Task description – From the first line to the last, retype the records exactly without their images.

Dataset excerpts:
■ ■ ■ ■ ■ ■ ■

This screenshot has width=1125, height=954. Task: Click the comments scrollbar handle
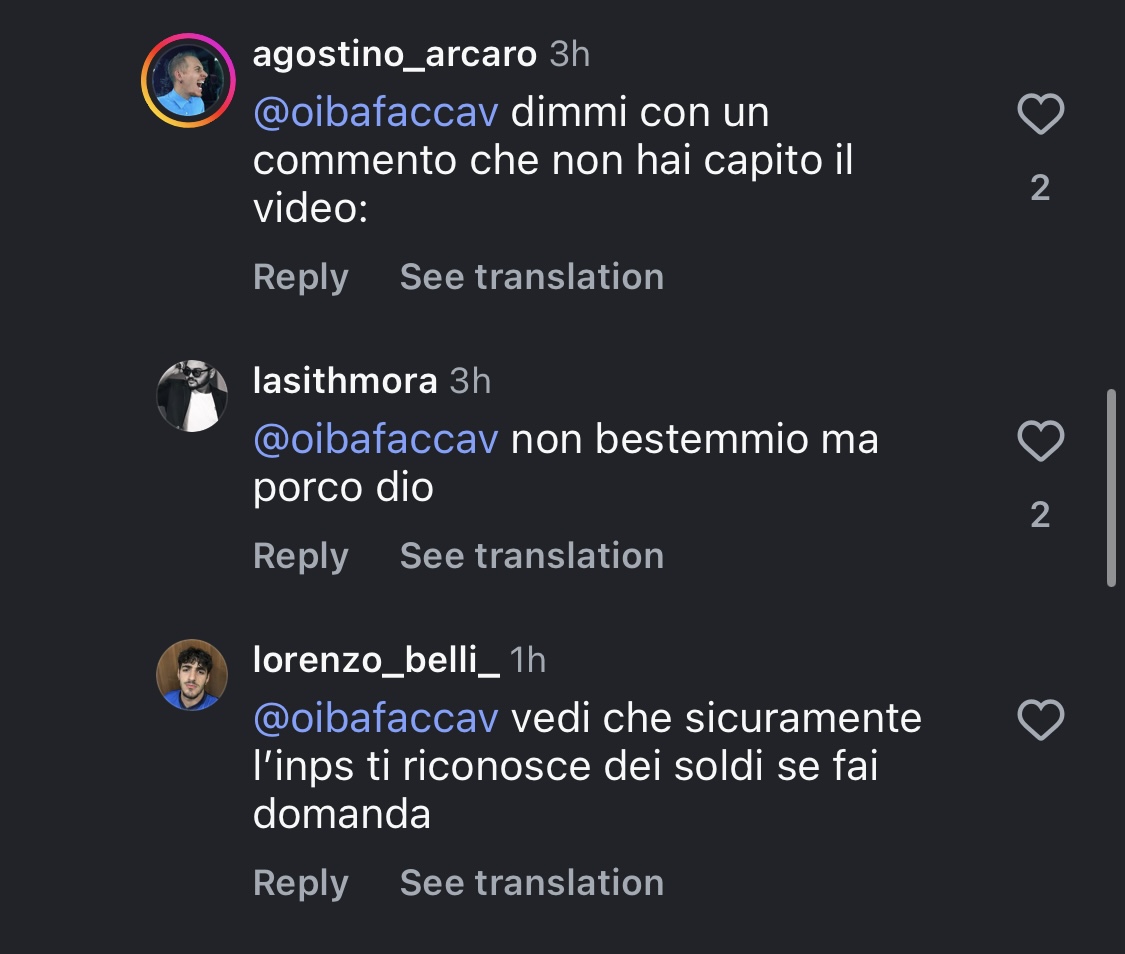[x=1111, y=487]
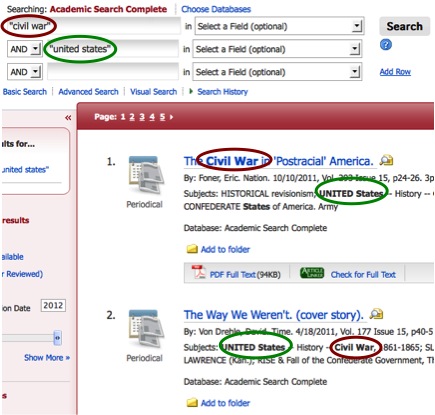Open the first AND operator dropdown
435x415 pixels.
(x=25, y=49)
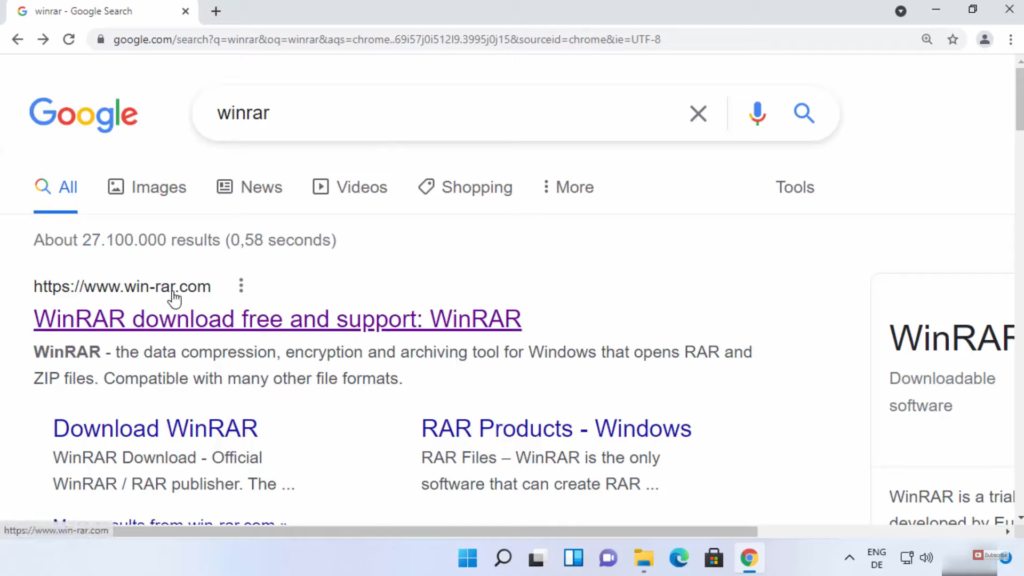
Task: Start voice search with microphone icon
Action: pos(757,114)
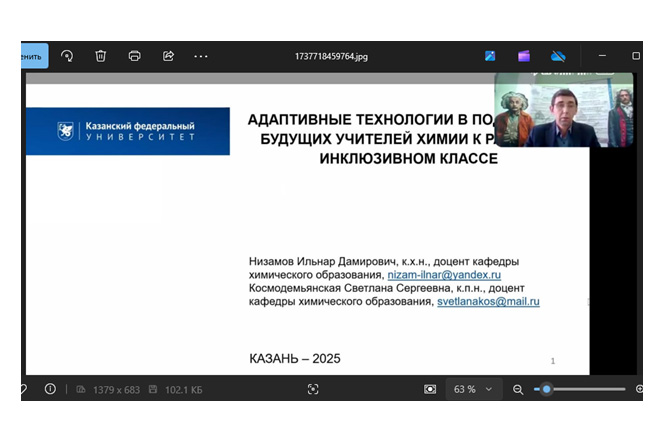Screen dimensions: 666x444
Task: Delete the photo using the trash icon
Action: tap(100, 56)
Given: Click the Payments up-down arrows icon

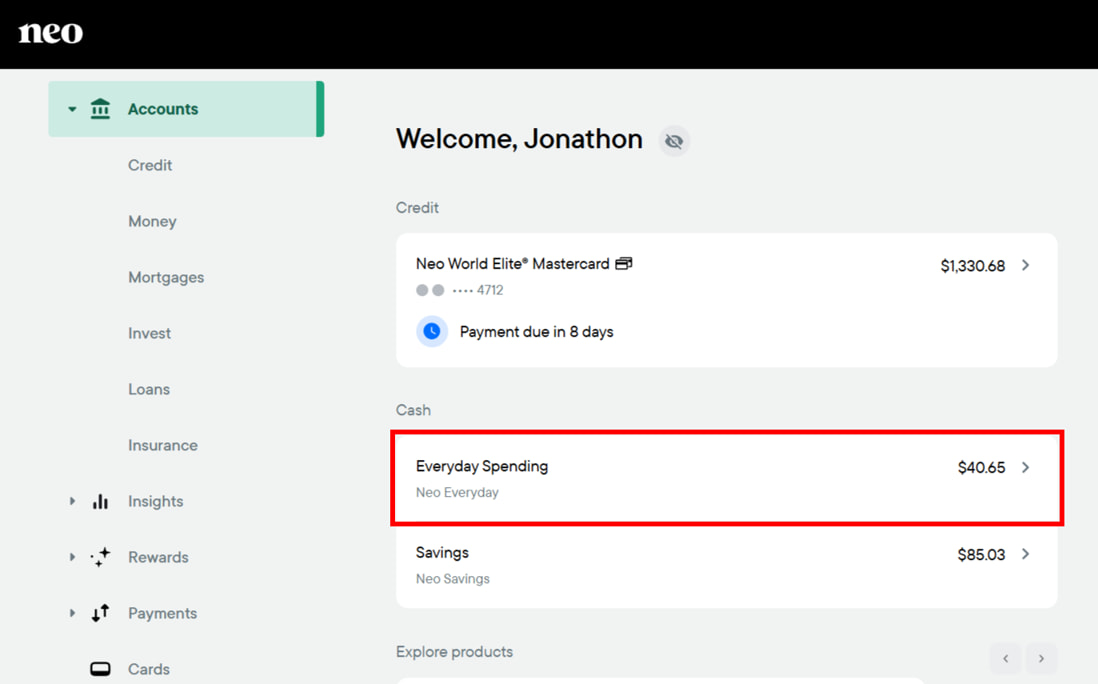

■ ■ ■ ■ ■ ■ ■

Answer to the exercise –
This screenshot has width=1125, height=954. Task: Click the comments scrollbar handle
[x=1111, y=487]
Open the first AND operator dropdown
435x415 pixels.
(x=25, y=49)
Task: Start voice search with microphone icon
Action: pos(757,114)
Screen dimensions: 666x444
Task: Delete the photo using the trash icon
Action: tap(100, 56)
Given: Click the Payments up-down arrows icon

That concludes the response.